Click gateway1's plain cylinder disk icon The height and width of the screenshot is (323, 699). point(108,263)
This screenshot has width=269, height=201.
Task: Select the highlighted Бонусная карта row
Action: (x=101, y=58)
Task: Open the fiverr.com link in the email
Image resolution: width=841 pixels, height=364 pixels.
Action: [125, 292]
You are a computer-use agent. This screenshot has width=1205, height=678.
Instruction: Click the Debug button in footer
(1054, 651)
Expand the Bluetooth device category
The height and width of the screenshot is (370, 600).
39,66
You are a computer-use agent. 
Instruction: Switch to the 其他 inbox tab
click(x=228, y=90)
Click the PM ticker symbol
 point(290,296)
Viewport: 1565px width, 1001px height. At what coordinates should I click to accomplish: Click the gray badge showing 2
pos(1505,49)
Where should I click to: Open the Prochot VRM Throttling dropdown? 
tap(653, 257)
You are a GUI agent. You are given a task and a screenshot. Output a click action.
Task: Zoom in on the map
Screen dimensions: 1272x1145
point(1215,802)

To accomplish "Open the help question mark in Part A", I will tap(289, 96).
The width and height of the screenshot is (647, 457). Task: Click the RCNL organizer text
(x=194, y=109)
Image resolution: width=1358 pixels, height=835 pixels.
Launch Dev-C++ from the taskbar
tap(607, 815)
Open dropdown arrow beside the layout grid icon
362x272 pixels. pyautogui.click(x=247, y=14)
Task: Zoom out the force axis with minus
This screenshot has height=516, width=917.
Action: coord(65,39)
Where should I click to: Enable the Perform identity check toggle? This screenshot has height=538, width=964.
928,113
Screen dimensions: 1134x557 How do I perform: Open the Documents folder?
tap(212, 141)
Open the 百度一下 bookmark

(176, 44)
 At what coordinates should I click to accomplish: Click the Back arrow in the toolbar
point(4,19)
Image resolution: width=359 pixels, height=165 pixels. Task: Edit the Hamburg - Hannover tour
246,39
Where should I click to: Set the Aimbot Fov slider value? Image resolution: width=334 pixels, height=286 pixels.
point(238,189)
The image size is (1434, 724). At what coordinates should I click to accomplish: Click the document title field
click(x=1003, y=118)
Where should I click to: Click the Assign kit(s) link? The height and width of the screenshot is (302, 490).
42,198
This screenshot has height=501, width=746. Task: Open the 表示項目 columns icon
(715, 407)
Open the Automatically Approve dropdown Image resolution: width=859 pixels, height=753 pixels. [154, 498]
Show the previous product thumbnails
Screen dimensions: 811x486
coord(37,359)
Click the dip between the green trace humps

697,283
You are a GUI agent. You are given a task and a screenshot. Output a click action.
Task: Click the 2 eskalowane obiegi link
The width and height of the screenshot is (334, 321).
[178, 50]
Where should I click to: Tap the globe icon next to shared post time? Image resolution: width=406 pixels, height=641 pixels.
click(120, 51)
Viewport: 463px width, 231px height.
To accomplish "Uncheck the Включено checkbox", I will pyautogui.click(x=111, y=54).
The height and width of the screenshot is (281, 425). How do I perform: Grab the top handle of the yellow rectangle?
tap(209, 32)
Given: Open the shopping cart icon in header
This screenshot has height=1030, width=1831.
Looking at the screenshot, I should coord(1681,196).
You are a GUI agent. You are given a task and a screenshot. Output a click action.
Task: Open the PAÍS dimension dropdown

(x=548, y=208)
----
Instruction
Can you output, unchanged, the lines above that open with the line containing "Image resolution: width=359" and close with the line containing "point(238,189)", including both of those lines?

Exercise output
Image resolution: width=359 pixels, height=165 pixels. Task: Edit the Hamburg - Hannover tour
246,39
Where should I click to: Set the Aimbot Fov slider value? Image resolution: width=334 pixels, height=286 pixels.
point(238,189)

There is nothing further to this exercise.